Bruno Contrada, è l’ex funzionario del Sisde che il 5 aprile 1996 fu condannato ad una pena di dieci anni per concorso esterno in associazione di tipo mafioso. Una sentenza annullata dalla Corte d’Appello di Palermo, successivamente confermata da un’altra sezione di quest’ultima e in via definitiva da una sentenza della Corte di Cassazione.
La controversa vicenda, portò lo stesso Contrada, tramite il suo difensore, avvocato Giuseppe Lipera, a rivolgersi alla Corte dei diritti dell’uomo di Strasburgo, che lo scorso anno ha inoltre sancito che nel caso Contrada c’era stata la violazione di quanto dettato dalla Convenzione Europea dei diritti dell’Uomo, visto che l’imputato era stato condannato per “concorso esterno in associazione mafiosa”, un reato non previsto da nessuna legge del Parlamento italiano e che secondo il principio “nullum crimen, nulla poena sine praevia lege poenali”, recepito e conclamato dall’art. 7 della Convenzione Europea dei diritti dell’Uomo, avrebbe dovuto avere come conseguenza l’assoluzione dell’ex funzionario del Sisde.
A seguito di questa sentenza, Contrada ha chiesto tramite il proprio difensore di fiducia, l’avvocato Giuseppe Lipera, la revisione di un processo che, a suo giudizio, lo aveva visto ingiustamente condannato.
In data 18/11/2015 la Corte d’Appello di Caltanissetta, Prima Sezione Penale ha rigettato l’istanza di revisione, fissando in novanta giorni il termine per il deposito delle relative motivazioni.
“Ad oggi – si legge nella nota in merito all’istanza di sollecito per il deposito delle motivazioni della sentenza di rigetto, presentata dall’avvocato Lipera al Presidente della Corte d’Appello di Caltanissetta – nonostante il termine sia ampiamente decorso, non risultano ancora depositate le suddette motivazioni”.
L’avvocato Lipera, nell’istanza presentata, ha inoltre evidenziato come vi sia necessità, considerata l’età avanzata del suo assistito, di proporre tempestivamente ricorso per Cassazione avverso la sentenza di rigetto.

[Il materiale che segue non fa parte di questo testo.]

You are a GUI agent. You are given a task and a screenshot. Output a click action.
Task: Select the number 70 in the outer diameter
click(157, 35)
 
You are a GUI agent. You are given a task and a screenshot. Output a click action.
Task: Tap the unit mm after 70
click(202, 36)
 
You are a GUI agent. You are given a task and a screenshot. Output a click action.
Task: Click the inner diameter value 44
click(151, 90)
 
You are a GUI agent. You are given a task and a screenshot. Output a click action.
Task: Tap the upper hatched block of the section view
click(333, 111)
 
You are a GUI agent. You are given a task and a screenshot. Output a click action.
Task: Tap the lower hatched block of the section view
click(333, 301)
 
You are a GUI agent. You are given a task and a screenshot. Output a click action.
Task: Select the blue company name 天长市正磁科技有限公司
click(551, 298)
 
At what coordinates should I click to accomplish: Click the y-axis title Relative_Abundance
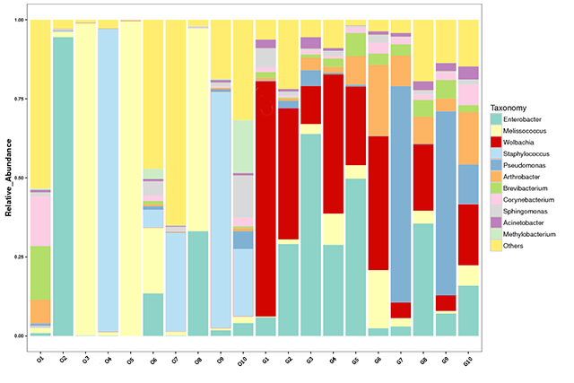[x=8, y=178]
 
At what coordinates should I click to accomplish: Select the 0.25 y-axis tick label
[x=19, y=257]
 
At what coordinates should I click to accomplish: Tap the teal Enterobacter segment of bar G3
[x=311, y=233]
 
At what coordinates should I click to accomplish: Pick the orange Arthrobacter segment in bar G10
[x=469, y=138]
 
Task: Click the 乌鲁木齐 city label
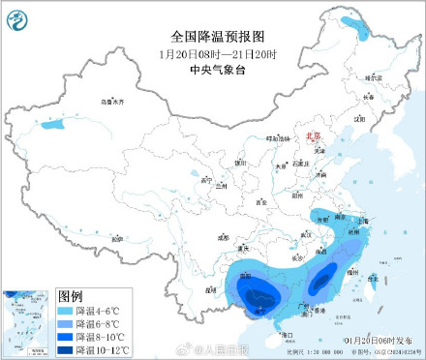(x=113, y=102)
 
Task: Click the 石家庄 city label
(x=299, y=164)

Non si tratta della prima volta che le richieste presentate da Contrada vengono respinte.
Quando Contrada era detenuto presso il carcere militare di Santa Maria Capua Vetere, presentò istanza chiedendo di porre fine o sospendere la pena, a causa dello stato di salute, essendo affetto da molteplici patologie.
Tanto la prima richiesta, quanto quelle successive, vennero respinte, nonostante la testimonianza in favore di Contrada da parte del medico della prigione.
Nel luglio 2008, fu inviato agli arresti domiciliari in casa della sorella “senza alcun contatto con persone diverse dai familiari e dal personale medico”.
Il tribunale respinse la richiesta di rinvio dell’esecuzione della pena , citando la pericolosità sociale della persona e il tipo di reato per il quale era stato condannato.
A seguito di questi fatti, per il periodo di tempo che va dal 11 maggio 2007 al luglio del 2008, la Europea dei diritti dell’Uomo, nel 2014, aveva già condannato l’Italia a risarcire Contrada per i trattamenti inumani e degradanti ai quali era stato sottoposto, visto che le patologie accusate e l’età dello stesso lo rendevano incompatibile con il regime carcerario, rappresentando dunque una violazione dall’articolo 3 della Convenzione sui diritti dell’Uomo.